→ Exercise objective:
Every line from the beginning of the records below up to the one holding "Given: Click the yellow" should be quoted exactly; leave out the rest.

(Records excerpted from a collection)

────

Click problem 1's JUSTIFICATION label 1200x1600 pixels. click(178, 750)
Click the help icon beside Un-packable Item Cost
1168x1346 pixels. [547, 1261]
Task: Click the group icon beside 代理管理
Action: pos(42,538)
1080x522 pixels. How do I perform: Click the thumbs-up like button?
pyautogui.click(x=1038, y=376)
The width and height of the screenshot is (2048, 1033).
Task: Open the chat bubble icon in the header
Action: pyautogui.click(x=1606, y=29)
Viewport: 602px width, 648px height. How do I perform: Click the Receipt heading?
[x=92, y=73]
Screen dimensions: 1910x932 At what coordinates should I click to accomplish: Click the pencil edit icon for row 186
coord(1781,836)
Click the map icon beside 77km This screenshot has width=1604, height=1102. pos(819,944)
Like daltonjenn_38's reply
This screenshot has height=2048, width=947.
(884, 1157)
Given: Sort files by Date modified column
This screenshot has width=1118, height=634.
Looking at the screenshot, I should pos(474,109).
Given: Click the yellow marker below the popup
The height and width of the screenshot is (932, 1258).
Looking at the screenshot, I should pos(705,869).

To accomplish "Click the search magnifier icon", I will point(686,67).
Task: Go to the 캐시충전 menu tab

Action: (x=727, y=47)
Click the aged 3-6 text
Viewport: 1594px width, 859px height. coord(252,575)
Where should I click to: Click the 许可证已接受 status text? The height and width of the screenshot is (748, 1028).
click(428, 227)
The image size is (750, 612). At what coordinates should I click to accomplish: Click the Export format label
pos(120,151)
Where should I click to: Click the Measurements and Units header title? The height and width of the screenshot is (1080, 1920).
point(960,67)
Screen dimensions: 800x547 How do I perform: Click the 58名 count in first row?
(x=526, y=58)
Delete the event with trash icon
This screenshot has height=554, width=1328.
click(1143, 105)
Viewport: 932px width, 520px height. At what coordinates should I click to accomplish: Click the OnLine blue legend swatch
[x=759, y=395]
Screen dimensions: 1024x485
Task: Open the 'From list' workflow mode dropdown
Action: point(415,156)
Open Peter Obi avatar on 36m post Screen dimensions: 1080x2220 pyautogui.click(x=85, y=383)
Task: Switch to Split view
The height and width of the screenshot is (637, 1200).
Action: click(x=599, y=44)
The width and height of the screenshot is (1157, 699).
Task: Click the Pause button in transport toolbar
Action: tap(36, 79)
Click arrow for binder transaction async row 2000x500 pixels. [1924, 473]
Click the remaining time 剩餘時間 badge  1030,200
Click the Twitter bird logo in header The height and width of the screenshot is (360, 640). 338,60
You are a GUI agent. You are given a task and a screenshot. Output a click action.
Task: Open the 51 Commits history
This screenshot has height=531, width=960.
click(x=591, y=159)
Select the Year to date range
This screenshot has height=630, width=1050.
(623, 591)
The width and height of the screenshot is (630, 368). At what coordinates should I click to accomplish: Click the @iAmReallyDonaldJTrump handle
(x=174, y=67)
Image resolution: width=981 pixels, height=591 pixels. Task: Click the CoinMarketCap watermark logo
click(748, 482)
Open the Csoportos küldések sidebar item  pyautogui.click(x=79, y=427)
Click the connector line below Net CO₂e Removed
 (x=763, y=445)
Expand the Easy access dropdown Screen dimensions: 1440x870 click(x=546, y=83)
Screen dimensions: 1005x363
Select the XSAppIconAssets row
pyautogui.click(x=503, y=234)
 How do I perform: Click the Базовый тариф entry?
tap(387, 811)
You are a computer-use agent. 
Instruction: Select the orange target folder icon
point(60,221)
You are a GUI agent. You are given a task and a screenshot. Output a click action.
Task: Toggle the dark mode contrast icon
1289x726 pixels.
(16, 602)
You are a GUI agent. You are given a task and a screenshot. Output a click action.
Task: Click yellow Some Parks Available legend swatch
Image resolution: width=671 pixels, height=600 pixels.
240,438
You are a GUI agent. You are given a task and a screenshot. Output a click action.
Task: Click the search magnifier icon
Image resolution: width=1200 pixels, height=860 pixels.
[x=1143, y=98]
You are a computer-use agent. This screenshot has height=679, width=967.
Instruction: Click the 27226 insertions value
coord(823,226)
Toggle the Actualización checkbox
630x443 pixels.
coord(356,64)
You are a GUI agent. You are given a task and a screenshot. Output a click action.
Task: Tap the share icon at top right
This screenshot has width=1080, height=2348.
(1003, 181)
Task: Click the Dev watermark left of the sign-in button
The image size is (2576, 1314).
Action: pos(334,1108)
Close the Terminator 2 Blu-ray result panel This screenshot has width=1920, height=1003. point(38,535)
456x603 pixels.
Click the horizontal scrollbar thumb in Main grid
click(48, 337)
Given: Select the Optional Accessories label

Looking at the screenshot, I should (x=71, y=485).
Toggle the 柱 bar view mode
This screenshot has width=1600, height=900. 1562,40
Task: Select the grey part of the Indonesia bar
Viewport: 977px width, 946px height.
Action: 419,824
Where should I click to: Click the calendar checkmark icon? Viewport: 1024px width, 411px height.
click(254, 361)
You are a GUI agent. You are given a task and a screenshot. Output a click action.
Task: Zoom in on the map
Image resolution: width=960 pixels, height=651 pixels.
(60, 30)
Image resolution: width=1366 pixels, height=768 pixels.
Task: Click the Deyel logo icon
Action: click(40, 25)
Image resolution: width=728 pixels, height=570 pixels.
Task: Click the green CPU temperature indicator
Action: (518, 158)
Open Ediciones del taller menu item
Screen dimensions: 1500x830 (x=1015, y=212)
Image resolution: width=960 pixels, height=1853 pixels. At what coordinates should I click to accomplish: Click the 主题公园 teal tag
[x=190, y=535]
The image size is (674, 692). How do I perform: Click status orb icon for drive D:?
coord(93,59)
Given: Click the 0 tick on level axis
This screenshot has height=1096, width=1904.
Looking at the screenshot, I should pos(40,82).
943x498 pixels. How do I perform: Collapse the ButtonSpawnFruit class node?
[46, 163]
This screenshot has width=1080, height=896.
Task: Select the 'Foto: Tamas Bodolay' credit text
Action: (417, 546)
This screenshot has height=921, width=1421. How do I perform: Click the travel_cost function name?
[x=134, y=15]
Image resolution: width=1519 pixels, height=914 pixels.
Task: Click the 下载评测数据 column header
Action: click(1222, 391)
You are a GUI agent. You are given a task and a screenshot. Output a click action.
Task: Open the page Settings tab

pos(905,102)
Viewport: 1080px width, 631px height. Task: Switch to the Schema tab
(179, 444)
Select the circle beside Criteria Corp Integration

────

→ Task result:
Click problem 1's JUSTIFICATION label 1200x1600 pixels. click(178, 750)
Click the help icon beside Un-packable Item Cost
1168x1346 pixels. [547, 1261]
Task: Click the group icon beside 代理管理
Action: pos(42,538)
1080x522 pixels. How do I perform: Click the thumbs-up like button?
pyautogui.click(x=1038, y=376)
The width and height of the screenshot is (2048, 1033).
Task: Open the chat bubble icon in the header
Action: pyautogui.click(x=1606, y=29)
Viewport: 602px width, 648px height. How do I perform: Click the Receipt heading?
[x=92, y=73]
Screen dimensions: 1910x932 At what coordinates should I click to accomplish: Click the pencil edit icon for row 186
coord(1781,836)
Click the map icon beside 77km This screenshot has width=1604, height=1102. pos(819,944)
Like daltonjenn_38's reply
This screenshot has height=2048, width=947.
(884, 1157)
Given: Sort files by Date modified column
This screenshot has width=1118, height=634.
Looking at the screenshot, I should pos(474,109).
Given: Click the yellow marker below the popup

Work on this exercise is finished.